Clearly, he isn't too worried about professionals and other skilled workers coming to Britain from elsewhere in Europe. The benefits they bring are well-attested. Nor is Labour's leader in the business of doubting the migrant work ethic: that phenomenon has survived down the generations. Instead, he invokes a concept his party has all but forgotten: the "relevance of class". Immigration matters most when people are most vulnerable.

Ours is fast becoming a low-wage economy shorn of job security. This is a world in which Tory ministers promote the right to sack at will, in which recession and unemployment have left people defenceless, and in which the exploitation of migrants has helped to entrap the least well-off. Put crudely, immigrant labour is too often being used to shackle the unskilled working class.

Why won't "our people" work for less than the minimum wage? Why can't they be hired and fired at will? Why can't they be driven off the dole and into the arms of a gangmaster who mocks the idea of employment rights? Mr Miliband's analysis of what has been going on behind the arguments over intolerance is precise. Yet he fails to say what should be done to prevent any workers from being treated as migrants are treated, and set in desperate competition, one against the other.

Labour's leader has another problem: he could soon find himself out of date. If the eurozone implodes, as some hope and others fear, Europe will swarm with migrant workers. Those from the poorest countries will head, rationally enough, to the places they deem most prosperous. Desperate – and how many Greeks are already desperate? – they will take whatever work is going, no questions asked. Such will be their right, as citizens of the EU.

Mr Miliband could be risking a paradox. Let's say he restores decency to Britain's labour market. Let's say he enforces the minimum wage and employment rights for all. That could make even Britain seem attractive to those fleeing the aftermath of the euro's collapse. So how many penurious folk from southern Europe could this country hope to shelter when its own workers are caught in the vice of free-market failure?

Like it or not, economic incompetence and the crimes of the banking classes have altered the terms of the immigration debate. Our native bigots will exploit the fact soon enough. Ruthless employers, intent on rendering the concessions of the past three years permanent, will be quick to demand still more. For some, there is a profit in every catastrophe.

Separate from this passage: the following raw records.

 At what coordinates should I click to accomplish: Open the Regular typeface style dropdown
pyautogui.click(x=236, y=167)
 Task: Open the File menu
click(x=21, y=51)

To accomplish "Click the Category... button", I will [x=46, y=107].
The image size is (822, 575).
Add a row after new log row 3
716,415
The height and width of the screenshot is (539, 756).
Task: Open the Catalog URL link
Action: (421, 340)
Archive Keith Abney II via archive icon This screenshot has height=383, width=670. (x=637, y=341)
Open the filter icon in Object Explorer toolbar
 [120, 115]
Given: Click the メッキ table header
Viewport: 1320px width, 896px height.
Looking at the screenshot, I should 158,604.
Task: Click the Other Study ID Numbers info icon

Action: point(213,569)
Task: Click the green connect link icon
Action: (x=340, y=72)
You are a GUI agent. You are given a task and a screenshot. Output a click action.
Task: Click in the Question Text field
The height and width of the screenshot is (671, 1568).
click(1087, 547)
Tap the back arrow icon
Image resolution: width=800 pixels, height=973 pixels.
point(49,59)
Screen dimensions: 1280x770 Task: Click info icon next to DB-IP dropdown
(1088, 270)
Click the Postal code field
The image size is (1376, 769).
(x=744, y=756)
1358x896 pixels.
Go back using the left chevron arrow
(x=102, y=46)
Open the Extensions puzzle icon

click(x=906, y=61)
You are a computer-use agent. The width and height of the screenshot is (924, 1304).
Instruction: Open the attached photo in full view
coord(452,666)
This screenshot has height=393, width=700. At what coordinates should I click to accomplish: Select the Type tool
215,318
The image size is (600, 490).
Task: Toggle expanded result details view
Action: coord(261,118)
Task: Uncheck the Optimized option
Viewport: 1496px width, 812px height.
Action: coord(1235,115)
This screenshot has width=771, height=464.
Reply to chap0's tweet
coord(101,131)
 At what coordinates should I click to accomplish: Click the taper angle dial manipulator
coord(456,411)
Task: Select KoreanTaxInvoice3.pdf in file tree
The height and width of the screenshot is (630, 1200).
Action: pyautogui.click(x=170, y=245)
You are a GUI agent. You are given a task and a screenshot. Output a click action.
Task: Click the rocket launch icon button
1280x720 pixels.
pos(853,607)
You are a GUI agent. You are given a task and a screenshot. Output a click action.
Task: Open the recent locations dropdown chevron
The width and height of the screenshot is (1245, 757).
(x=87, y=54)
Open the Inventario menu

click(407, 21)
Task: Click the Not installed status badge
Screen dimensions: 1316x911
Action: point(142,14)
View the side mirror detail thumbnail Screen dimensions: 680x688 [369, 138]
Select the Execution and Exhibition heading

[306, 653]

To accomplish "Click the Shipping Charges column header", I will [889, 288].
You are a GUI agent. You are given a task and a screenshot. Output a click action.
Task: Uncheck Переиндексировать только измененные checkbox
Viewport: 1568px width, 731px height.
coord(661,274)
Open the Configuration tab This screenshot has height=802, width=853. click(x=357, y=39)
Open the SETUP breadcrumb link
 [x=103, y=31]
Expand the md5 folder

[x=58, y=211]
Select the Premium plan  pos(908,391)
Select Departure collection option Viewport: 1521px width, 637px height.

Mr Miliband has described a situation that is already dire. He has failed to wonder how much worse it could become. Some in Europe have already begun to speculate over changes to the Schengen policing agreement and the possibility that border controls might be reintroduced. Those won't halt a human tide. They will put an end, though, to the principle that free people must have the right to free movement.

Mr Miliband says that it is time his party began to talk about immigration and class. He's right about that: Britain is institutionalising its inequalities. The Labour leader forgets that there might be a lot more talking still to come.